● **TO DO**
Transcribe the data that follows precisely, omitting nothing.

(Collected data entries)

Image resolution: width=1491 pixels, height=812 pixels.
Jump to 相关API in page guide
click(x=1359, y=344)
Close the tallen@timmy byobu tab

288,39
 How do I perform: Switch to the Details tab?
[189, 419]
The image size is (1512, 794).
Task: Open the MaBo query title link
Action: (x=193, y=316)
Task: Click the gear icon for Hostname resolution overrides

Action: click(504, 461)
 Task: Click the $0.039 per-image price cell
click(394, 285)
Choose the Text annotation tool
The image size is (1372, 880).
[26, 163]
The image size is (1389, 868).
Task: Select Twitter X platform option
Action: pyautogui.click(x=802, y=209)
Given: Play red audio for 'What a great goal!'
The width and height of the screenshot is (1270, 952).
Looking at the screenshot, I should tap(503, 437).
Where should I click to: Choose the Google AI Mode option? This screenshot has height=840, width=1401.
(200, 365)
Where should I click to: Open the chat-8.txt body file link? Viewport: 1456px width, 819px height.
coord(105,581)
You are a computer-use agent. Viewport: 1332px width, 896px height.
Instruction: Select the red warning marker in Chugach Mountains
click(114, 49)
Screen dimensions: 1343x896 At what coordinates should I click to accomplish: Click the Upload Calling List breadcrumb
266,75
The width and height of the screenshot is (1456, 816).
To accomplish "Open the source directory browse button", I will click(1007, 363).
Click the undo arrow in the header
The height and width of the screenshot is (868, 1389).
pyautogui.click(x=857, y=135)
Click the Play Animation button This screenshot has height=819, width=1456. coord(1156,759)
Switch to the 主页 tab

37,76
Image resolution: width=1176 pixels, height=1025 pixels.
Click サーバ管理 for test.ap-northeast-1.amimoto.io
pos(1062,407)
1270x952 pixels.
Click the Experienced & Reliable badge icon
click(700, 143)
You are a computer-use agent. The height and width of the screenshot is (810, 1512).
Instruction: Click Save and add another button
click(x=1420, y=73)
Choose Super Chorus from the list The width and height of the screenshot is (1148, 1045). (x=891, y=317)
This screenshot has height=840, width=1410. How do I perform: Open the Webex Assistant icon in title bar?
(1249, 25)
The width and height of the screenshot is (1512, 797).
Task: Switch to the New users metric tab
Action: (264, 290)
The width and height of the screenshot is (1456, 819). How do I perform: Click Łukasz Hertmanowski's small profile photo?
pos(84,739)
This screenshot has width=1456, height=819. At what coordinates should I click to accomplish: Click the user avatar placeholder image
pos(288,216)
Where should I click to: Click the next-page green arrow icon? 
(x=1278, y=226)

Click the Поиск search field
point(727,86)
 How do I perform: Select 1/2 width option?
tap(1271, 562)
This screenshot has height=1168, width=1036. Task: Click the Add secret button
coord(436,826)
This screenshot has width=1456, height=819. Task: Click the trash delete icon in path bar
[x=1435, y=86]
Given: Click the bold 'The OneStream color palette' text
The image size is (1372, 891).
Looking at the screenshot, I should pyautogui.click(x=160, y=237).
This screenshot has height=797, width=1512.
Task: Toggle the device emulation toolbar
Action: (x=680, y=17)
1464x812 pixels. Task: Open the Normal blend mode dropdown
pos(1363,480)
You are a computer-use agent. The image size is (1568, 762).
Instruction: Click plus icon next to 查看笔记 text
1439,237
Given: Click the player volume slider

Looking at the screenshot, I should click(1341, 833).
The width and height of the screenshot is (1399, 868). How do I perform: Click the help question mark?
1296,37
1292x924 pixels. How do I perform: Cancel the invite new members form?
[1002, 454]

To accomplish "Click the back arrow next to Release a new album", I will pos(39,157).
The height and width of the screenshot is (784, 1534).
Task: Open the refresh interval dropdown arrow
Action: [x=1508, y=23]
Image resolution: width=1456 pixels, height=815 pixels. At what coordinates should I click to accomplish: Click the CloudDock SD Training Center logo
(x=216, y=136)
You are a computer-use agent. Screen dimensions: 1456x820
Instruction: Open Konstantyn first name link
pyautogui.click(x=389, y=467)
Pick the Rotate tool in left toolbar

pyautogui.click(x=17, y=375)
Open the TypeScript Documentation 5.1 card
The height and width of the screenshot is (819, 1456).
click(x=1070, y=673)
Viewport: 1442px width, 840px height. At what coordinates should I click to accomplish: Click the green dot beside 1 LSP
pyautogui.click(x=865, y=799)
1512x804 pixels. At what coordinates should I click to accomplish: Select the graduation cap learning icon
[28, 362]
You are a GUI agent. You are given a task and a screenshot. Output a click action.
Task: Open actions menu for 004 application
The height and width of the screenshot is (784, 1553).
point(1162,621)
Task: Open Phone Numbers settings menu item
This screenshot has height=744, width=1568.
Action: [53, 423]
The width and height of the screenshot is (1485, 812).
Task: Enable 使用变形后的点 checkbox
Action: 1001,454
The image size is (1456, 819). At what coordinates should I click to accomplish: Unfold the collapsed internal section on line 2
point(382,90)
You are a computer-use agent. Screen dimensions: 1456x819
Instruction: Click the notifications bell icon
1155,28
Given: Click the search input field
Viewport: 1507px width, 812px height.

● **TASK OUTPUT**
Image resolution: width=1491 pixels, height=812 pixels.
Jump to 相关API in page guide
click(x=1359, y=344)
Close the tallen@timmy byobu tab

288,39
 How do I perform: Switch to the Details tab?
[189, 419]
The image size is (1512, 794).
Task: Open the MaBo query title link
Action: (x=193, y=316)
Task: Click the gear icon for Hostname resolution overrides

Action: click(504, 461)
 Task: Click the $0.039 per-image price cell
click(394, 285)
Choose the Text annotation tool
The image size is (1372, 880).
[26, 163]
The image size is (1389, 868).
Task: Select Twitter X platform option
Action: pyautogui.click(x=802, y=209)
Given: Play red audio for 'What a great goal!'
The width and height of the screenshot is (1270, 952).
Looking at the screenshot, I should tap(503, 437).
Where should I click to: Choose the Google AI Mode option? This screenshot has height=840, width=1401.
(200, 365)
Where should I click to: Open the chat-8.txt body file link? Viewport: 1456px width, 819px height.
coord(105,581)
You are a computer-use agent. Viewport: 1332px width, 896px height.
Instruction: Select the red warning marker in Chugach Mountains
click(114, 49)
Screen dimensions: 1343x896 At what coordinates should I click to accomplish: Click the Upload Calling List breadcrumb
266,75
The width and height of the screenshot is (1456, 816).
To accomplish "Open the source directory browse button", I will click(1007, 363).
Click the undo arrow in the header
The height and width of the screenshot is (868, 1389).
pyautogui.click(x=857, y=135)
Click the Play Animation button This screenshot has height=819, width=1456. coord(1156,759)
Switch to the 主页 tab

37,76
Image resolution: width=1176 pixels, height=1025 pixels.
Click サーバ管理 for test.ap-northeast-1.amimoto.io
pos(1062,407)
1270x952 pixels.
Click the Experienced & Reliable badge icon
click(700, 143)
You are a computer-use agent. The height and width of the screenshot is (810, 1512).
Instruction: Click Save and add another button
click(x=1420, y=73)
Choose Super Chorus from the list The width and height of the screenshot is (1148, 1045). (x=891, y=317)
This screenshot has height=840, width=1410. How do I perform: Open the Webex Assistant icon in title bar?
(1249, 25)
The width and height of the screenshot is (1512, 797).
Task: Switch to the New users metric tab
Action: (264, 290)
The width and height of the screenshot is (1456, 819). How do I perform: Click Łukasz Hertmanowski's small profile photo?
pos(84,739)
This screenshot has width=1456, height=819. At what coordinates should I click to accomplish: Click the user avatar placeholder image
pos(288,216)
Where should I click to: Click the next-page green arrow icon? 
(x=1278, y=226)

Click the Поиск search field
point(727,86)
 How do I perform: Select 1/2 width option?
tap(1271, 562)
This screenshot has height=1168, width=1036. Task: Click the Add secret button
coord(436,826)
This screenshot has width=1456, height=819. Task: Click the trash delete icon in path bar
[x=1435, y=86]
Given: Click the bold 'The OneStream color palette' text
The image size is (1372, 891).
Looking at the screenshot, I should pyautogui.click(x=160, y=237).
This screenshot has height=797, width=1512.
Task: Toggle the device emulation toolbar
Action: (x=680, y=17)
1464x812 pixels. Task: Open the Normal blend mode dropdown
pos(1363,480)
You are a computer-use agent. The image size is (1568, 762).
Instruction: Click plus icon next to 查看笔记 text
1439,237
Given: Click the player volume slider

Looking at the screenshot, I should click(1341, 833).
The width and height of the screenshot is (1399, 868). How do I perform: Click the help question mark?
1296,37
1292x924 pixels. How do I perform: Cancel the invite new members form?
[1002, 454]

To accomplish "Click the back arrow next to Release a new album", I will pos(39,157).
The height and width of the screenshot is (784, 1534).
Task: Open the refresh interval dropdown arrow
Action: [x=1508, y=23]
Image resolution: width=1456 pixels, height=815 pixels. At what coordinates should I click to accomplish: Click the CloudDock SD Training Center logo
(x=216, y=136)
You are a computer-use agent. Screen dimensions: 1456x820
Instruction: Open Konstantyn first name link
pyautogui.click(x=389, y=467)
Pick the Rotate tool in left toolbar

pyautogui.click(x=17, y=375)
Open the TypeScript Documentation 5.1 card
The height and width of the screenshot is (819, 1456).
click(x=1070, y=673)
Viewport: 1442px width, 840px height. At what coordinates should I click to accomplish: Click the green dot beside 1 LSP
pyautogui.click(x=865, y=799)
1512x804 pixels. At what coordinates should I click to accomplish: Select the graduation cap learning icon
[28, 362]
You are a GUI agent. You are given a task and a screenshot. Output a click action.
Task: Open actions menu for 004 application
The height and width of the screenshot is (784, 1553).
point(1162,621)
Task: Open Phone Numbers settings menu item
This screenshot has height=744, width=1568.
Action: [53, 423]
The width and height of the screenshot is (1485, 812).
Task: Enable 使用变形后的点 checkbox
Action: 1001,454
The image size is (1456, 819). At what coordinates should I click to accomplish: Unfold the collapsed internal section on line 2
point(382,90)
You are a computer-use agent. Screen dimensions: 1456x819
Instruction: Click the notifications bell icon
1155,28
Given: Click the search input field
Viewport: 1507px width, 812px height.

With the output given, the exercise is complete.